Dopo 7 anni di Ubuntu, lo sforzo finora più visibile e concreto che Linux abbia prodotto, la quota di mercato del pinguino è in piena stagnazione, continuando ad orbitare attorno al punto percentuale.
Quel che è peggio, in un mercato sempre più orientato al mobile, Linux è ancora ben lontano dal raggiungere smartphone e tablet – gli oggetti attorno ai quali si osservano le più forti crescite negli ultimi anni – con l’eccezione del progetto Openmoko, che tuttavia non mi pare abbia generato volumi di vendita degni di nota.

- **Compiti ed esercizi**
1: Ripeti il testo estratto cominciando dalle parole "Dopo 7 anni" e fermandoti dopo "degni di nota.".
2: Riassumi il testo estratto in due frasi.

- **Materiale**
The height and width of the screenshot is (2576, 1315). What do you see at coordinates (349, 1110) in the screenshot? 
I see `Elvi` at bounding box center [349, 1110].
==
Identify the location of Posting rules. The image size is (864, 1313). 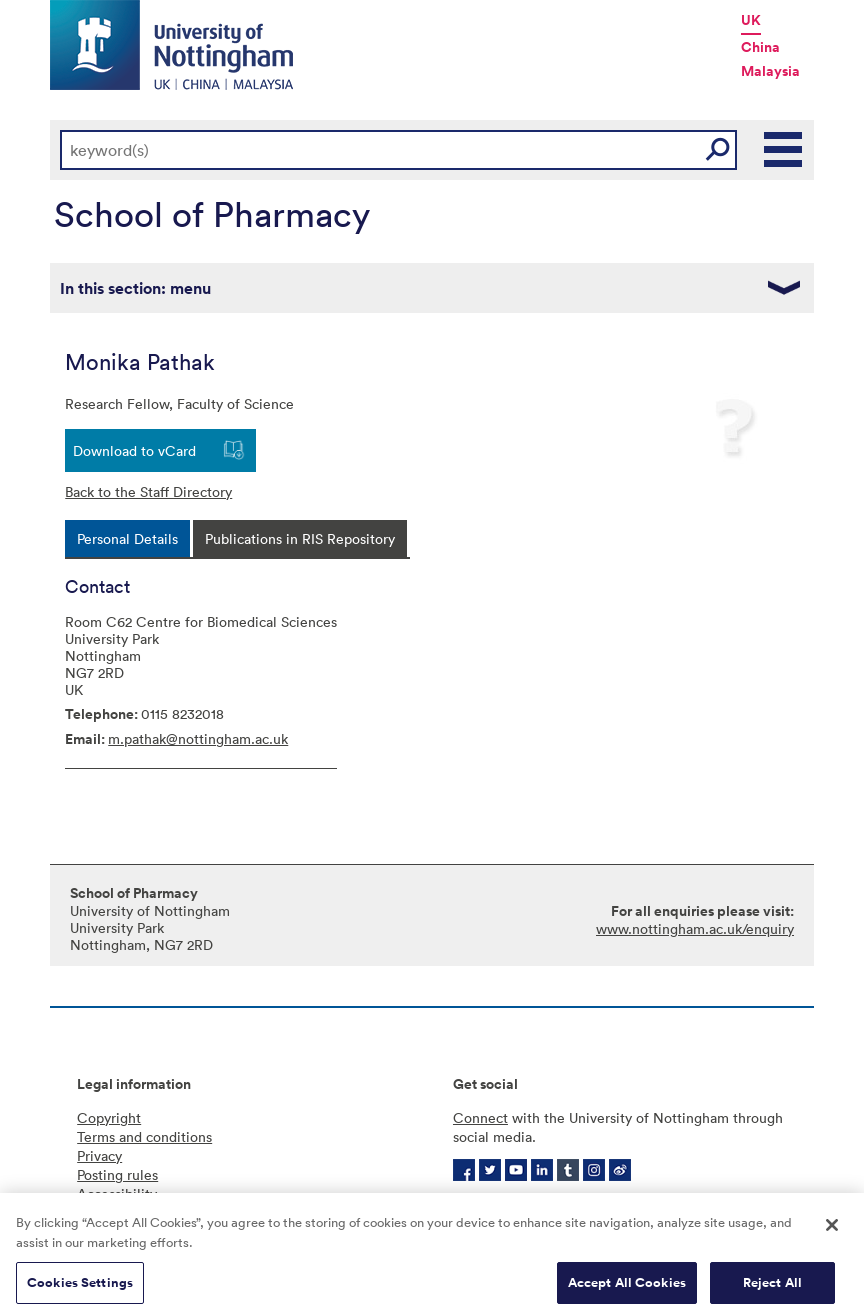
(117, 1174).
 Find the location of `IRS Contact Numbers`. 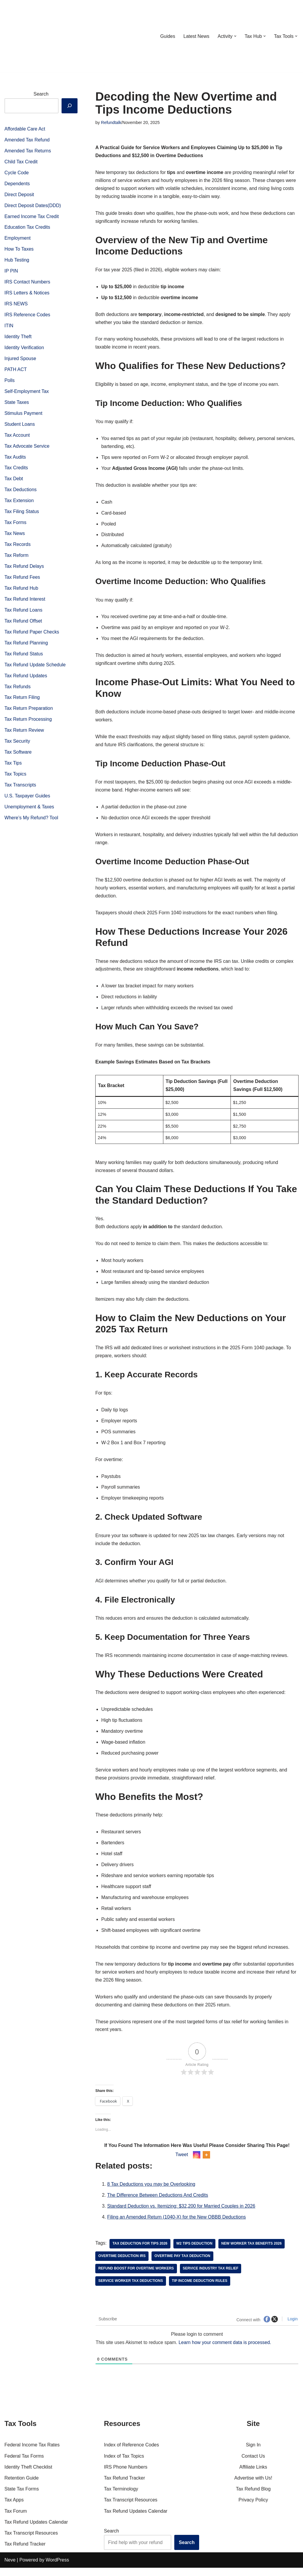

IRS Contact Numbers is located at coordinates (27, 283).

- **Soluzioni**
1:
Dopo 7 anni di Ubuntu, lo sforzo finora più visibile e concreto che Linux abbia prodotto, la quota di mercato del pinguino è in piena stagnazione, continuando ad orbitare attorno al punto percentuale.
Quel che è peggio, in un mercato sempre più orientato al mobile, Linux è ancora ben lontano dal raggiungere smartphone e tablet – gli oggetti attorno ai quali si osservano le più forti crescite negli ultimi anni – con l’eccezione del progetto Openmoko, che tuttavia non mi pare abbia generato volumi di vendita degni di nota.

2: Dopo sette anni di Ubuntu, la quota di mercato di Linux è ferma intorno all'uno per cento. Inoltre Linux è ancora lontano da smartphone e tablet, i dispositivi in più forte crescita, con la sola eccezione del progetto Openmoko, che però secondo chi scrive non ha prodotto vendite rilevanti.